== SET EXERCISE ==
Retype the news report on the Turkish military court trial word for word, starting at "Bulent Orakoglu is" and stopping after "the Islamist-led coalition.".

== QUOTED PASSAGE ==
* * * * * * *
Dogfight in Turkey
english at ozgurluk.xs4all.nl
english at ozgurluk.xs4all.nl
Fri Sep 12 19:07:55 BST 1997
ANKARA, Sept 11 (Reuter) - A Turkish military court on Thursday began
the trial of a former senior police intelligence officer alleged to
have spied on the secularist army for the former Islamist-led
government, Anatolian news agency said.
Bulent Orakoglu is accused of taking documents and information
gathered by a "mole" at the naval headquarters and passing them to the
government of former Islamist Prime Minister Necmettin
Erbakan. Orakoglu faces a maximum 10 years in prison.
Former interior minister Meral Aksener earlier acknowledged that
police had watched the army to spot possible preparations for a
military coup against the Islamist-led coalition.
The secularist military saw Erbakan's government as a serious threat
to Turkey's secular traditions.
* * * * * * *
== GIVEN RECORDS ==

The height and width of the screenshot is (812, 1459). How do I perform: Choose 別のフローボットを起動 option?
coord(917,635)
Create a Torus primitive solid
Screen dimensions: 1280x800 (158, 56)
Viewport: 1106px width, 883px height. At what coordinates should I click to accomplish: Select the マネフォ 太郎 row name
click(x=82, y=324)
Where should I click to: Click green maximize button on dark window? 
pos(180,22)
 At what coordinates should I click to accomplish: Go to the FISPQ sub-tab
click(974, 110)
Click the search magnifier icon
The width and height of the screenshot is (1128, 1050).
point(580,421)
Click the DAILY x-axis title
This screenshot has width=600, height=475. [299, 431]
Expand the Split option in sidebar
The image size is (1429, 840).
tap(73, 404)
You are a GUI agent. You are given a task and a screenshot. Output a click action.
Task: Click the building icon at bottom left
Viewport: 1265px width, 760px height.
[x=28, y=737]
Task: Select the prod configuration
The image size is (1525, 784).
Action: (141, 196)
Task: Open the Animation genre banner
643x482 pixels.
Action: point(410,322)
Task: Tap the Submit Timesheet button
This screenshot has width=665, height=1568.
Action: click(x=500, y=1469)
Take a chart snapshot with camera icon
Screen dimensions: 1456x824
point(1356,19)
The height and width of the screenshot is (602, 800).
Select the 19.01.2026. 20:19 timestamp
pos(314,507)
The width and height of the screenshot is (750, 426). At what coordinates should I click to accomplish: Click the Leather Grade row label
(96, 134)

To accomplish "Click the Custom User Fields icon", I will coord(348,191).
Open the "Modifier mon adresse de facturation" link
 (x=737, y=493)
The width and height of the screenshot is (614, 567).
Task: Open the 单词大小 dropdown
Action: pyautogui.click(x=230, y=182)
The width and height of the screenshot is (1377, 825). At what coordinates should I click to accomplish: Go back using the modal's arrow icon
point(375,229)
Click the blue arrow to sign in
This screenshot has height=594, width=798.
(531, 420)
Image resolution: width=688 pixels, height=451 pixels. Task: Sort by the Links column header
* * * * * * *
== THE COMPLETED TASK ==
Bulent Orakoglu is accused of taking documents and information
gathered by a "mole" at the naval headquarters and passing them to the
government of former Islamist Prime Minister Necmettin
Erbakan. Orakoglu faces a maximum 10 years in prison.
Former interior minister Meral Aksener earlier acknowledged that
police had watched the army to spot possible preparations for a
military coup against the Islamist-led coalition.